2. A plank or board adjusted for this play.
3. A vibratory or reciprocating motion.
He has been arguing in a circle; there is thus a seesaw between the hypothesis and fact.Sir W. Hamilton.
4. (Whist.) Same as Crossruff.
(See"saw`), v. i. [imp. & p. p. Seesawad ; p. pr. & vb. n. Seesawing.] To move with a
reciprocating motion; to move backward and forward, or upward and downward.
(See"saw`), v. t. To cause to move backward and forward in seesaw fashion.

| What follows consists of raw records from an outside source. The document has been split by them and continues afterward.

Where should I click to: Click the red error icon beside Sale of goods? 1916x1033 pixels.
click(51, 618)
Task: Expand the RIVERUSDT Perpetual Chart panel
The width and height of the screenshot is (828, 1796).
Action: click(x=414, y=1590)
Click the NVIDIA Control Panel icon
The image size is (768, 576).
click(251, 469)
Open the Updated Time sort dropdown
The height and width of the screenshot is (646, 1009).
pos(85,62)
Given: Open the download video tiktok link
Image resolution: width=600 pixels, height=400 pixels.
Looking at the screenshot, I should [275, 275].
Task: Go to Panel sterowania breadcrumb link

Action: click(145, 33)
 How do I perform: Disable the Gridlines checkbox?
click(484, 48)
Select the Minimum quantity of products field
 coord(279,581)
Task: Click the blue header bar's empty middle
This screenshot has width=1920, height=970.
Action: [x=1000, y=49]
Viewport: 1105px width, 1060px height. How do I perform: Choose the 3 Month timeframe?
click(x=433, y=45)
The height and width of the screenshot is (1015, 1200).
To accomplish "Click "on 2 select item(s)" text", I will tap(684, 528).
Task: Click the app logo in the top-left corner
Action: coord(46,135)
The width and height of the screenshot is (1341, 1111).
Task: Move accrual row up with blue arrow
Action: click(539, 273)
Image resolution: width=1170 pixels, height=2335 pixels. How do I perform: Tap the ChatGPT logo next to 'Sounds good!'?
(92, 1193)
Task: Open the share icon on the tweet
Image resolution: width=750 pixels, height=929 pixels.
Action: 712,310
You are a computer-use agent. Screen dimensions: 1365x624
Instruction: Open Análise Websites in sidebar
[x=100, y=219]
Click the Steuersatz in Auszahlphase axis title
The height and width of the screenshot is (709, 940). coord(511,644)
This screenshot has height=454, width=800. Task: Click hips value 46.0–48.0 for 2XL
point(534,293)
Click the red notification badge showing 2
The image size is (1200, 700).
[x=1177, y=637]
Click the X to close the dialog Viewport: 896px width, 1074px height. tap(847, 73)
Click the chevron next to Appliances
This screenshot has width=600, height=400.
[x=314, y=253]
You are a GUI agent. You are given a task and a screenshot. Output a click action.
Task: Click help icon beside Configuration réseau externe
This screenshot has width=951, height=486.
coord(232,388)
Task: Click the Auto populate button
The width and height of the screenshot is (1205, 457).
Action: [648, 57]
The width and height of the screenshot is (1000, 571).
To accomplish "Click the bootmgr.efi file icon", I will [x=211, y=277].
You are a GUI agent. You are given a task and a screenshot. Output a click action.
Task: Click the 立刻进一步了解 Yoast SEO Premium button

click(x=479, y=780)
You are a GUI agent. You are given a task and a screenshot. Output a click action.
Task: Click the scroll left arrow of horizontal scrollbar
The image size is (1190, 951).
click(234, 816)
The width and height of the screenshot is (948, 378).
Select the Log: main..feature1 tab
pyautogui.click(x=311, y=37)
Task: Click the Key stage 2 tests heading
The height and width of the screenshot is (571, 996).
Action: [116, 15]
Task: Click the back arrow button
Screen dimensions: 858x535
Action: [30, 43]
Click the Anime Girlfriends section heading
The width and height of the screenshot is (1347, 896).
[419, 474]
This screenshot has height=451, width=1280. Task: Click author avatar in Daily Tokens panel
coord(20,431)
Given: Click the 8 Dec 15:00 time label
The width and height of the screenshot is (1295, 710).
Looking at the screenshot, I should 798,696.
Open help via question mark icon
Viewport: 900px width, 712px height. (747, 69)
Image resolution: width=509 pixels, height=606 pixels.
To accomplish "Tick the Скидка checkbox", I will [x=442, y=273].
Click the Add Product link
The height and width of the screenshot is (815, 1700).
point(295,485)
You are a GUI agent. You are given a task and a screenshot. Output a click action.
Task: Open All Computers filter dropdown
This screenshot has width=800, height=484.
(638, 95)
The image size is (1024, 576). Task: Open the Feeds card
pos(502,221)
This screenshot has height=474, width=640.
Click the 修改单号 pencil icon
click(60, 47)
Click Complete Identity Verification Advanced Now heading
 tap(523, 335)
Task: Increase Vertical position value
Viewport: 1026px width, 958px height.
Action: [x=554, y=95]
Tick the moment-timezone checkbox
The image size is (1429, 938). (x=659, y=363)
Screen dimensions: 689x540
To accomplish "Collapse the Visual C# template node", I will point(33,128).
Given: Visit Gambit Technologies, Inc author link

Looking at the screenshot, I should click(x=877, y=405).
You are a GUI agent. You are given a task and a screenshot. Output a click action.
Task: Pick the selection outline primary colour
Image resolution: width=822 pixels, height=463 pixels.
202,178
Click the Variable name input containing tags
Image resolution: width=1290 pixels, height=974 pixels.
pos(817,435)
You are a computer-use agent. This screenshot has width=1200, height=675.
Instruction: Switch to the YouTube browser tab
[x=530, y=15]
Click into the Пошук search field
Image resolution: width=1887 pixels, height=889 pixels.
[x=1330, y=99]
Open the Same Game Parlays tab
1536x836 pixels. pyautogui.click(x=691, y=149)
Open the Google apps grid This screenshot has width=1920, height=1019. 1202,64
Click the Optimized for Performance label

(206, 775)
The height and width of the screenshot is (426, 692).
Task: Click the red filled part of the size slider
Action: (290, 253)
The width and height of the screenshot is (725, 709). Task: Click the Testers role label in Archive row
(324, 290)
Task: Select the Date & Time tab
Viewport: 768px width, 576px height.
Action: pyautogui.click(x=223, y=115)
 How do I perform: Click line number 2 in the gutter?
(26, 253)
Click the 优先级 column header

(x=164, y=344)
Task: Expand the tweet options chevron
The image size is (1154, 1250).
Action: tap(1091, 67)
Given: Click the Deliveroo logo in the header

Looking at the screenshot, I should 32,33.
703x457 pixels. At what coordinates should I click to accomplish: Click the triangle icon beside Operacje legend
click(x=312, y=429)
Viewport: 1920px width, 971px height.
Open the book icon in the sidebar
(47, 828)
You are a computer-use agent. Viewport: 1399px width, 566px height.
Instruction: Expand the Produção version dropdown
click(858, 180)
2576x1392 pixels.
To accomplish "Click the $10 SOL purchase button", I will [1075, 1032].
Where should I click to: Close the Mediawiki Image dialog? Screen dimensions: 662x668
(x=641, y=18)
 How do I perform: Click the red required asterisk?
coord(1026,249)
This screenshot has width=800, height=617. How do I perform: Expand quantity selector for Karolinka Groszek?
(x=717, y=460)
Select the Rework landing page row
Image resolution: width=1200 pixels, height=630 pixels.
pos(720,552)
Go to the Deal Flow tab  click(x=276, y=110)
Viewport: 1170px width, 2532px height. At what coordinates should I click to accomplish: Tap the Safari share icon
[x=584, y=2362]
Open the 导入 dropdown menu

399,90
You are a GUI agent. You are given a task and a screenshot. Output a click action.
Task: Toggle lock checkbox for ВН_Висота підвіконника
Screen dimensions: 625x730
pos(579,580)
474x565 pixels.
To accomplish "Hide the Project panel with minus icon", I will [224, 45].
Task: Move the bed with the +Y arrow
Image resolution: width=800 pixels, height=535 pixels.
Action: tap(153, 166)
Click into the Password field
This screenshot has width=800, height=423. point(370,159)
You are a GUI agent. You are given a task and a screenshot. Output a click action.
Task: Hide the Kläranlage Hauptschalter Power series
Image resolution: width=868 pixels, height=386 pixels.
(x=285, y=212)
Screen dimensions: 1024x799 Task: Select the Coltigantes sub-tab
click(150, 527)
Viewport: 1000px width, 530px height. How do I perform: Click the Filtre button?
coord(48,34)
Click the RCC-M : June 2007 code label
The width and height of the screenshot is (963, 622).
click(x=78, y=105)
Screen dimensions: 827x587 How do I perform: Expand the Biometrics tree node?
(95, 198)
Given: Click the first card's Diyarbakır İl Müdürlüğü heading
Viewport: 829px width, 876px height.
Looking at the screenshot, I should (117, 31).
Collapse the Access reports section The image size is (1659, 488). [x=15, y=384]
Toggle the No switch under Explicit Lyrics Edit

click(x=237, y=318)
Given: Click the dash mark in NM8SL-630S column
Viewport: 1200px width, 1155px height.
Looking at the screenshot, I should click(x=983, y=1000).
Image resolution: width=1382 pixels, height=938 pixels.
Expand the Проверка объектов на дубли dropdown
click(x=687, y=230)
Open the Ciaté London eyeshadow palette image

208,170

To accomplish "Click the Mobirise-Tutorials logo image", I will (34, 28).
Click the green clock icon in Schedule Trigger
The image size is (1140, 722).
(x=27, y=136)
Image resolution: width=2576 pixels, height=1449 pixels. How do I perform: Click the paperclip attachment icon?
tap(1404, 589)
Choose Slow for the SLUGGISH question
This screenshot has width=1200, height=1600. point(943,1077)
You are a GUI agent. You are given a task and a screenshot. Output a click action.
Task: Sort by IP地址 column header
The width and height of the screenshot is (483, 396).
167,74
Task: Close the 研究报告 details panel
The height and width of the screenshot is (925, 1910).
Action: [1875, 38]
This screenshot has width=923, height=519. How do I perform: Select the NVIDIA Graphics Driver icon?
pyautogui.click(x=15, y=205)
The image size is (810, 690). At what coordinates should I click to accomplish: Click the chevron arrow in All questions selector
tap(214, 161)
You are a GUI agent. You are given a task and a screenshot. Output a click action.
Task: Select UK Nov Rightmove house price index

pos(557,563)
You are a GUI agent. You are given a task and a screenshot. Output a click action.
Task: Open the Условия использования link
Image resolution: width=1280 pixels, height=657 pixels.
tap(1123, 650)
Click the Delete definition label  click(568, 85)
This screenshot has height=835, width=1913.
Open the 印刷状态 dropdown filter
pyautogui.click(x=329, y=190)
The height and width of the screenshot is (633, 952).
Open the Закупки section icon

He seesaws himself to and fro.Ld. Lytton.
(See"saw`), a. Moving up and down, or to and fro; having a reciprocating motion.
(Seet) obs. imp. of Sit. Sate; sat. Chaucer.
(Seeth) obs. imp. of Seethe. Chaucer.
(Seethe) v. t. [imp. Seethed obs.); p. p. Seethed, Sodden ; p. pr. & vb. n. Seething.]
[OE. sethen, AS. seóan; akin to D. sieden, OHG. siodan, G. sieden, Icel. sja, Sw. sjuda, Dan. syde,
Goth. saubs a burnt offering. Cf. Sod, n., Sodden, Suds.] To decoct or prepare for food in hot
liquid; to boil; as, to seethe flesh. [Written also seeth.]
Set on the great pot, and seethe pottage for the sons of the prophets.2 Kings iv. 38.
(Seethe), v. i. To be a state of ebullition or violent commotion; to be hot; to boil. 1 Sam. ii. 13.
A long Pointe, round which the Mississippi used to whirl, and seethe, and foam.G. W. Cable.
(Seeth"er) n. A pot for boiling things; a boiler.
Like burnished gold the little seether shone.Dryden.
(Seg) n. [See Sedge.] (Bot.)
1. Sedge. [Obs.]
2. The gladen, and other species of Iris. Prior.
(Seg), n. [Probably from the root of L. secare to cut.] A castrated bull. [Prov. Eng. & Scot.] Halliwell.
(Se*gar") n. See Cigar.
(Seg"gar) n. [Prov. E. saggard a seggar, seggard a sort of riding surtout, contr. fr. safeguard.]
A case or holder made of fire clay, in which fine pottery is inclosed while baking in the kin. [Written also
saggar, sagger, and segger.] Ure.
(Segge) n. (Zoöl.) The hedge sparrow. [Prov. Eng.] Halliwell.